====== SUPPLIED MATERIAL
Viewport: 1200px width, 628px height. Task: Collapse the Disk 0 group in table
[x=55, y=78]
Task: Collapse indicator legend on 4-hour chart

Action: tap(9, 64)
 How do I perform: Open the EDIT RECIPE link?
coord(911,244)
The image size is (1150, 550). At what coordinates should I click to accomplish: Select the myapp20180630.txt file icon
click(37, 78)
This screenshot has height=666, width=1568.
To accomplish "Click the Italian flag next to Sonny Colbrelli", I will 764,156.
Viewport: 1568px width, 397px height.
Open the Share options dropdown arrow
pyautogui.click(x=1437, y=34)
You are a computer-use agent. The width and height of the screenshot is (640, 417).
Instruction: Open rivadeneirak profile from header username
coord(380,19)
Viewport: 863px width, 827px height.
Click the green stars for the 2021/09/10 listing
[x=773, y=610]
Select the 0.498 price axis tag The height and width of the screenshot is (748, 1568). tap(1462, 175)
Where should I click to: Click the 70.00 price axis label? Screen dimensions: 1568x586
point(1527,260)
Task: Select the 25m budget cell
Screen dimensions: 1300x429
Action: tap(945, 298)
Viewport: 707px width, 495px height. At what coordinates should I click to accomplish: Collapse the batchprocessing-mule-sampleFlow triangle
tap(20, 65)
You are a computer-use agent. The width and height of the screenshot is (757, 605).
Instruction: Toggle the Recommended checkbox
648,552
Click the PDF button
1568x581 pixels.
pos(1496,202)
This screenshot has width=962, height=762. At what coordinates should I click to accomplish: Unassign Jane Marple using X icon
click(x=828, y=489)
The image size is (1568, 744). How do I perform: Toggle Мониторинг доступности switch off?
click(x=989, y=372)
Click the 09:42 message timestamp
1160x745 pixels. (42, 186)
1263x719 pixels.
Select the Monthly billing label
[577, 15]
============
INSTRUCTIONS FOR THE TASK: What belongs in the answer is each line of the data that has the word "computer".

RESPONSE FOR THIS EXERCISE:
You are a computer-use agent. The width and height of the screenshot is (640, 417).
You are a computer-use agent. The width and height of the screenshot is (757, 605).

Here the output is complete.